Given text
MANILA, Philippines - Malacañang has set a dialogue with stakeholders on the controversial Cybercrime Law even as more groups stepped up calls to repeal the law on fears that it would be used to suppress online freedoms.
A dialogue was scheduled on Oct. 9 to allow all stakeholders to air their concerns about Republic Act 10175, presidential spokesman Edwin Lacierda said.
The place and venue will be announced later, he said.
At the same time, Lacierda said he was not aware if the executive branch could still suspend the implementation of RA 10175 or the Cybercrime Prevention Act since it was “called to implement it.”
“We are the executive branch, we execute. What the legislative branch can do, I understand, and I have seen from some tweets that are going around, is that they can issue a joint resolution. But I don’t know if they intend to do that,” Lacierda said.
Lacierda said he could ask Justice Secretary Leila de Lima if a suspension of the law’s implementation was possible at this time.
Lacierda said so far no case had been filed for online libel or any of the contentious provisions and there were portions that would have to be enforced immediately.

Exercise 1
Please arrange the entries as a numbered list, starting at the line that has "Given: Open 安装GCC in the sidebar" and ending after the line that has "click(1239, 222)". Leave out blank lines.
These entries have no connection to the Cybercrime Law article.

[Entries from a dataset]

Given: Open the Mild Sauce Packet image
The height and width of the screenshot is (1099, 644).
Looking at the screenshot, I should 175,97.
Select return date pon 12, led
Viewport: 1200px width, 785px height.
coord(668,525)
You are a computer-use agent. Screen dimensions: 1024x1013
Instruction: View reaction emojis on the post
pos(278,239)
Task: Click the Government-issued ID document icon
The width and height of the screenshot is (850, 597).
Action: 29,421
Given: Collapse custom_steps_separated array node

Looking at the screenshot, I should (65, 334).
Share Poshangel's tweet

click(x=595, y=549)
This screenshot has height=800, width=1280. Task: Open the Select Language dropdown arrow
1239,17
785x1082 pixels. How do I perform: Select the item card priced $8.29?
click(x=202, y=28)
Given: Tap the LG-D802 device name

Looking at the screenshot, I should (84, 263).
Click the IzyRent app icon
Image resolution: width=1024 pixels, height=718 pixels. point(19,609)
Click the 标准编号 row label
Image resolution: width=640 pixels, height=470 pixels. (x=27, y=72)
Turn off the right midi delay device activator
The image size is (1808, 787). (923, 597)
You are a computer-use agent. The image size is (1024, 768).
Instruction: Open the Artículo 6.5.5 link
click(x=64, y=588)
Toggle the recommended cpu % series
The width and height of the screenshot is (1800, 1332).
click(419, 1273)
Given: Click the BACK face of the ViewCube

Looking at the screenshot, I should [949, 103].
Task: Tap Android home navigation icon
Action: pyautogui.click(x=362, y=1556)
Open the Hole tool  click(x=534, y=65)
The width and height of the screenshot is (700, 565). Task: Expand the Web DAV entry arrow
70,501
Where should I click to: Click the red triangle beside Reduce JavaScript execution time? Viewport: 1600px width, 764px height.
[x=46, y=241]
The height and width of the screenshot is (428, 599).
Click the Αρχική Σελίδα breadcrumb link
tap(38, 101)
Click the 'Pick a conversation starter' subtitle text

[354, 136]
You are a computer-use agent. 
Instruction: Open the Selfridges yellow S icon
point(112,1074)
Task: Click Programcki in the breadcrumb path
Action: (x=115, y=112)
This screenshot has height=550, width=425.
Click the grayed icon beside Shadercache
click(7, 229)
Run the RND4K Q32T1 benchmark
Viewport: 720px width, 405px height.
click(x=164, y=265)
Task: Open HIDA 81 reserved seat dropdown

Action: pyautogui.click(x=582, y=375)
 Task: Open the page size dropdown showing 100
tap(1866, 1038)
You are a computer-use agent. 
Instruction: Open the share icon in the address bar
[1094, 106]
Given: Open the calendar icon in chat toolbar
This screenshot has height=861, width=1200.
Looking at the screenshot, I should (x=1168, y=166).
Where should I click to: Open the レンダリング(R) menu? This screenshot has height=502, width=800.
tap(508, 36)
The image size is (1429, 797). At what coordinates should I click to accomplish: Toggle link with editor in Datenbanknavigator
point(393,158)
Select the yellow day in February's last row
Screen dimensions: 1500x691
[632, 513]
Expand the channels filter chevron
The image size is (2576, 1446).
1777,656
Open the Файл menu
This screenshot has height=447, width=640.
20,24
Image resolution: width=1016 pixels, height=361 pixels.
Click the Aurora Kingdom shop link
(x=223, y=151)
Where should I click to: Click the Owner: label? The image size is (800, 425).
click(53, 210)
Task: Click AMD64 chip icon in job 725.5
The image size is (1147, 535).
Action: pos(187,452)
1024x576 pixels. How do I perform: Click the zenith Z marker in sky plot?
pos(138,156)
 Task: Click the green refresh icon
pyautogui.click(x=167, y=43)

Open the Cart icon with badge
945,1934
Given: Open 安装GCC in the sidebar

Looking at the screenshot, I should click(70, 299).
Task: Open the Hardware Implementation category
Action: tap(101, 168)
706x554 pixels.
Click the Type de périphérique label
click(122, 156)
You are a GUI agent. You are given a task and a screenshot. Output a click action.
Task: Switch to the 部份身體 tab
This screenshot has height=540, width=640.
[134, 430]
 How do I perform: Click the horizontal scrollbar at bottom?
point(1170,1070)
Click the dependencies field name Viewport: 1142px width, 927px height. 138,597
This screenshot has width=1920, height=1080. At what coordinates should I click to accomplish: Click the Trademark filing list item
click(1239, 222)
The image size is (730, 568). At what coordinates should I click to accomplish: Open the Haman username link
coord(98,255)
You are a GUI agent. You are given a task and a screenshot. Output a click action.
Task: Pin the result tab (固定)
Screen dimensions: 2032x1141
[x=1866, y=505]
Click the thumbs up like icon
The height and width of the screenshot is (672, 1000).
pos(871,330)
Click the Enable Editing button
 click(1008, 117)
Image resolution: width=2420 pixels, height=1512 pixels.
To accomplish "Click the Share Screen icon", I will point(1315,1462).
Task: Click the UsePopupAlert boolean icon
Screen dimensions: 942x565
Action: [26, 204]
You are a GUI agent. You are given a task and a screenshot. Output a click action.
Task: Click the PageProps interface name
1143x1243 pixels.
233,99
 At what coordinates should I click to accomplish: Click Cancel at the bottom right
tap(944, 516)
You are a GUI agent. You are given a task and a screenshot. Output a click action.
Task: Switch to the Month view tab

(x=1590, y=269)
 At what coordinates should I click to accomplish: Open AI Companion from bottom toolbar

Exercise 2
Reproduce word for word the passage of the Cybercrime Law article that begins at the words "MANILA, Philippines - Malacañang" and stops after "Edwin Lacierda said.".

Finished answer 1
1. Given: Open 安装GCC in the sidebar
2. Looking at the screenshot, I should click(70, 299).
3. Task: Open the Hardware Implementation category
4. Action: tap(101, 168)
5. 706x554 pixels.
6. Click the Type de périphérique label
7. click(122, 156)
8. You are a GUI agent. You are given a task and a screenshot. Output a click action.
9. Task: Switch to the 部份身體 tab
10. This screenshot has height=540, width=640.
11. [134, 430]
12.  How do I perform: Click the horizontal scrollbar at bottom?
13. point(1170,1070)
14. Click the dependencies field name Viewport: 1142px width, 927px height. 138,597
15. This screenshot has width=1920, height=1080. At what coordinates should I click to accomplish: Click the Trademark filing list item
16. click(1239, 222)

Finished answer 2
MANILA, Philippines - Malacañang has set a dialogue with stakeholders on the controversial Cybercrime Law even as more groups stepped up calls to repeal the law on fears that it would be used to suppress online freedoms.
A dialogue was scheduled on Oct. 9 to allow all stakeholders to air their concerns about Republic Act 10175, presidential spokesman Edwin Lacierda said.